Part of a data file
★ ★ ★

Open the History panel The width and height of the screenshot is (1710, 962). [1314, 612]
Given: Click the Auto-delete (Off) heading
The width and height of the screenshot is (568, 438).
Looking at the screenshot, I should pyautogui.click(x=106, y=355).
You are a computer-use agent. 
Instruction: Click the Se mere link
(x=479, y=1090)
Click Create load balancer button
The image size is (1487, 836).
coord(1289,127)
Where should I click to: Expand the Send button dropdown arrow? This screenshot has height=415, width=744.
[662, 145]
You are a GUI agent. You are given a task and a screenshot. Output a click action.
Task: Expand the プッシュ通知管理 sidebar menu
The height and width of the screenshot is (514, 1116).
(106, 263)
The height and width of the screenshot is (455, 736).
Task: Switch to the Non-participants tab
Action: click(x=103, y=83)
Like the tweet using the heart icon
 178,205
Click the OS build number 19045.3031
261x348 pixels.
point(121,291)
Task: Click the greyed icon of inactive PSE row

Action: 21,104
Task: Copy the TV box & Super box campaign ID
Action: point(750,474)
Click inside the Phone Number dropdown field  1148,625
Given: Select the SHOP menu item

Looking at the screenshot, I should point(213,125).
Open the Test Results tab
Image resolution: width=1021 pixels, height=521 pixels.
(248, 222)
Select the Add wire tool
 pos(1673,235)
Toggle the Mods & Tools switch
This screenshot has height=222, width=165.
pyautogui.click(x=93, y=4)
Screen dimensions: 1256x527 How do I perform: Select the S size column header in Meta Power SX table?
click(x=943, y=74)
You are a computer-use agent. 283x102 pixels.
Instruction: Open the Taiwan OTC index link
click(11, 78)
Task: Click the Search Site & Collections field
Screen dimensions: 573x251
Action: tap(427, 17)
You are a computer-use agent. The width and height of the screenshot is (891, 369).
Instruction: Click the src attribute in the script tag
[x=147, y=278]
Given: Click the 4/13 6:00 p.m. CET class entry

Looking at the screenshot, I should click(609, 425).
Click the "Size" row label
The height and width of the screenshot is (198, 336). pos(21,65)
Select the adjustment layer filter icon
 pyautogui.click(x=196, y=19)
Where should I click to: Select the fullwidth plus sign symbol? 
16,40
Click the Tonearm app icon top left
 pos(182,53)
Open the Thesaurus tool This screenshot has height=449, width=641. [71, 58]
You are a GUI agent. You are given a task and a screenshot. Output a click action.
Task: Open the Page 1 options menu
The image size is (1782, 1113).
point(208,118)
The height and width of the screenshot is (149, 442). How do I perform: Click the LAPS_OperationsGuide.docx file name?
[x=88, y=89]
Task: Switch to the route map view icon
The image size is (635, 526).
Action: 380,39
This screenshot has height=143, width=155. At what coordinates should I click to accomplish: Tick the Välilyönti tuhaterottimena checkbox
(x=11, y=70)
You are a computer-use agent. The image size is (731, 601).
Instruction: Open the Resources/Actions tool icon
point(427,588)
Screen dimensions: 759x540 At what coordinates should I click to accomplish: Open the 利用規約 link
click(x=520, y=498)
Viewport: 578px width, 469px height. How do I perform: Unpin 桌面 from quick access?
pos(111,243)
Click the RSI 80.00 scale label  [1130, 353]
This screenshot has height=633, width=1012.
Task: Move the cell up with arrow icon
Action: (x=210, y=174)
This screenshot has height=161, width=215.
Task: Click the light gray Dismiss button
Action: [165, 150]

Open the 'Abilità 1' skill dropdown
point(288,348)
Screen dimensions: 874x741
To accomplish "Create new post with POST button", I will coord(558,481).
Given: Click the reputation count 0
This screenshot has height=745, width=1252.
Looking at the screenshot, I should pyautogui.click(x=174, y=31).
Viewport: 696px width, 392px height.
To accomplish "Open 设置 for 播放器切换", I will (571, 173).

★ ★ ★

> EXERCISE DIRECTIONS:
Update the rows starting at the line that contains "Click the Tonearm app icon top left" and ending at the line that contains "[x=88, y=89]" by replacing "Thesaurus" with "Dictionary". Leave everything else unchanged.

> THE OUTPUT:
Click the Tonearm app icon top left
 pos(182,53)
Open the Dictionary tool This screenshot has height=449, width=641. [71, 58]
You are a GUI agent. You are given a task and a screenshot. Output a click action.
Task: Open the Page 1 options menu
The image size is (1782, 1113).
point(208,118)
The height and width of the screenshot is (149, 442). How do I perform: Click the LAPS_OperationsGuide.docx file name?
[x=88, y=89]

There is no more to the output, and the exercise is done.